**DIRECTIONS**
Each line of the data below that includes the string "width" must be copied.

**SOURCE INFORMATION**
+++
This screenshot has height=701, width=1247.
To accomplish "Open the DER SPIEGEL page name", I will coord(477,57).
+++
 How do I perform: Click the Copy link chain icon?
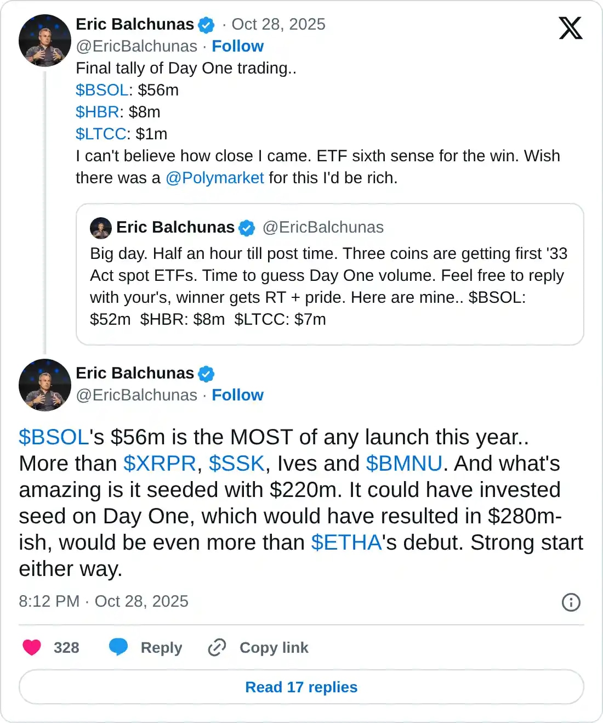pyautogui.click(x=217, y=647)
+++
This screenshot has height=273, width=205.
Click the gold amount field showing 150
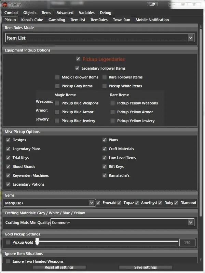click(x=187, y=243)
+++
**TASK RESPONSE**
This screenshot has height=701, width=1247.
This screenshot has height=273, width=205.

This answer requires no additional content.